● **Saved data entries**
□ □ □
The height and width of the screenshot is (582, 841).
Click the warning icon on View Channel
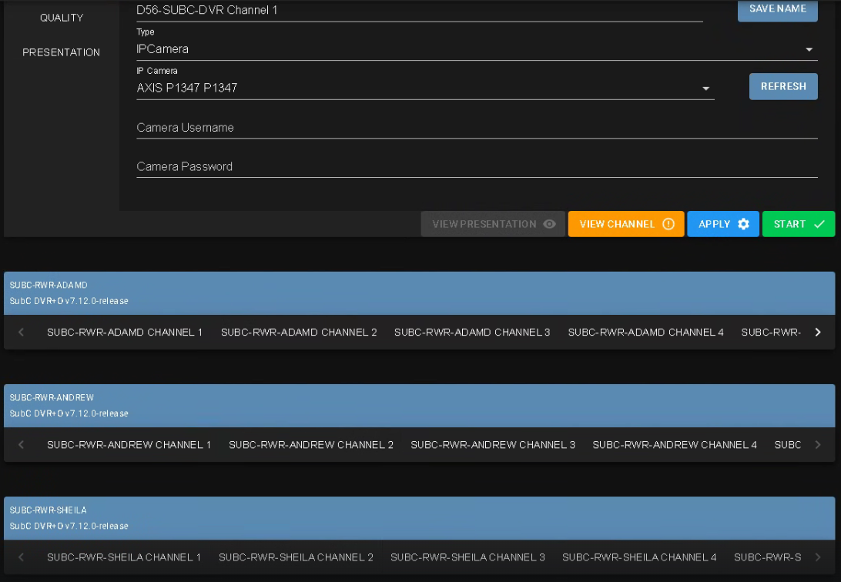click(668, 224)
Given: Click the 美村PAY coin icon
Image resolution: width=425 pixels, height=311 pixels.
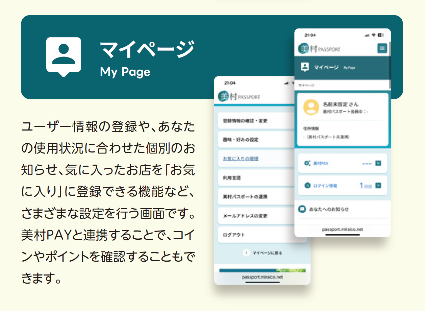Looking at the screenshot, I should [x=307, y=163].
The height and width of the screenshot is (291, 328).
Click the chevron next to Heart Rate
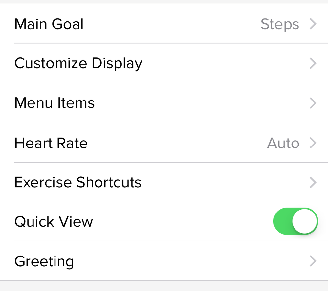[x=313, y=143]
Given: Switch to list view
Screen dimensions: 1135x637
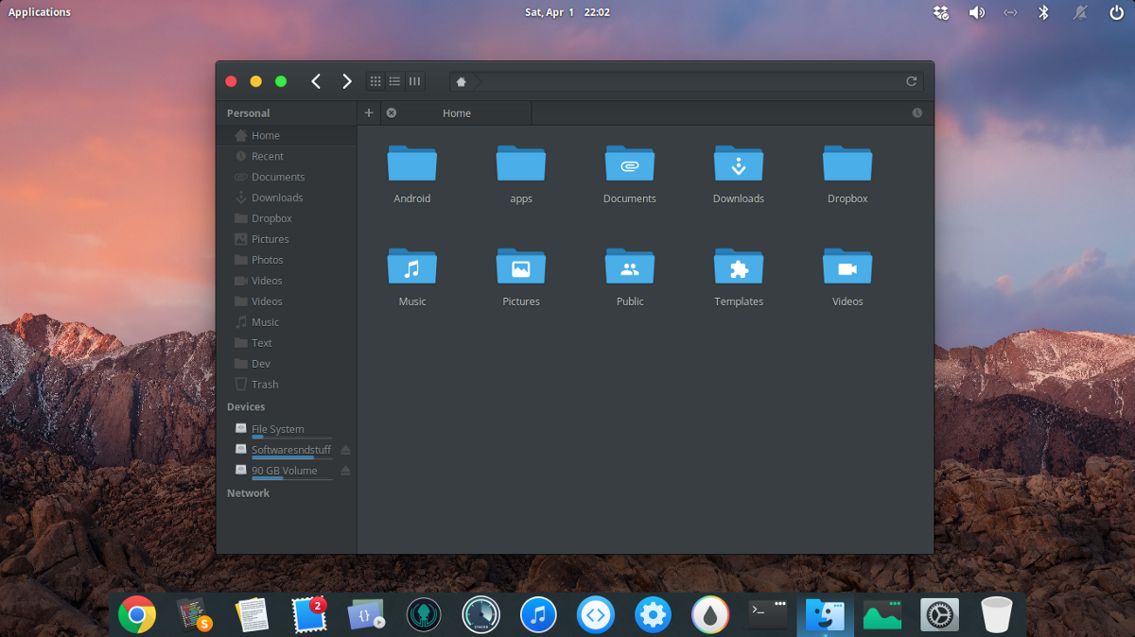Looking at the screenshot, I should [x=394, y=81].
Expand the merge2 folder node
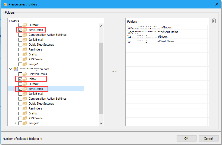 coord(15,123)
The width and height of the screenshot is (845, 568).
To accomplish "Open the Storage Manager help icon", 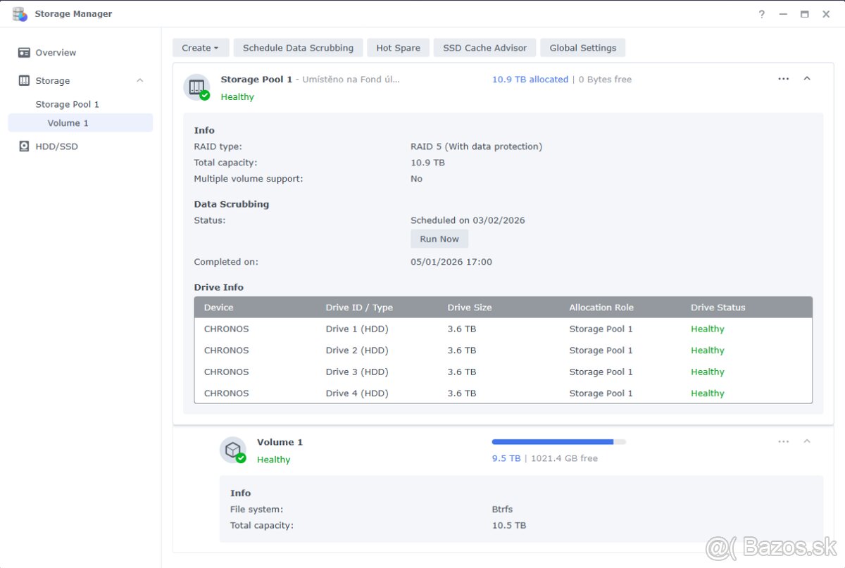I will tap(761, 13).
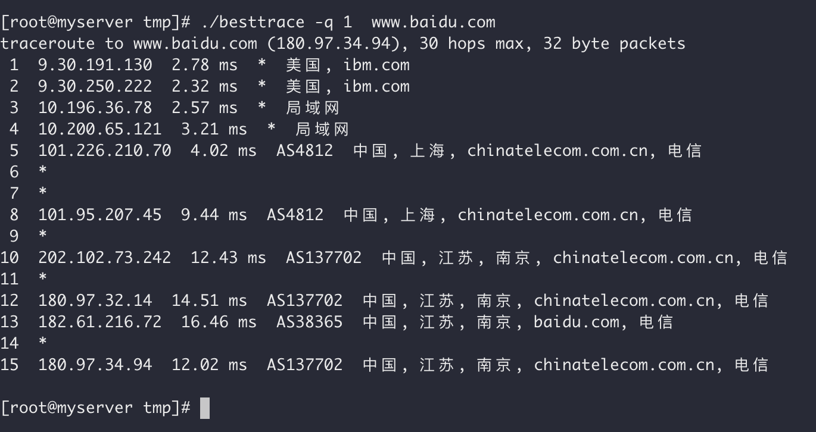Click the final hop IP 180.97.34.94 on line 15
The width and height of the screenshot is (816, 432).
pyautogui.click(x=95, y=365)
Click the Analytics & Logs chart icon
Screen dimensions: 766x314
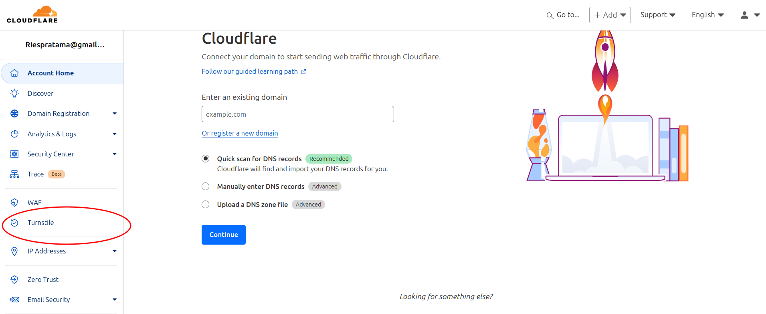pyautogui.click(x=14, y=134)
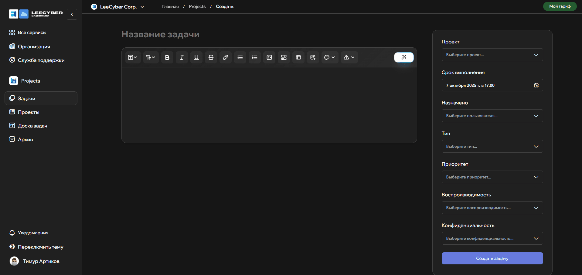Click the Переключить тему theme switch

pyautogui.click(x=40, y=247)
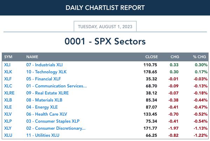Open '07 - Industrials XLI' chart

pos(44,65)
□ □ □
● **ASSIGNED TASK**
Transcribe exactly the lines that run from the first line of the records above through the line with "The height and width of the screenshot is (291, 328).", and include both of those lines; pictures stay out.

● **ANSWER BOX**
The height and width of the screenshot is (582, 841).
Click the warning icon on View Channel
click(668, 224)
Given: Click the 美村PAY coin icon
Image resolution: width=425 pixels, height=311 pixels.
Looking at the screenshot, I should [x=307, y=163].
The height and width of the screenshot is (291, 328).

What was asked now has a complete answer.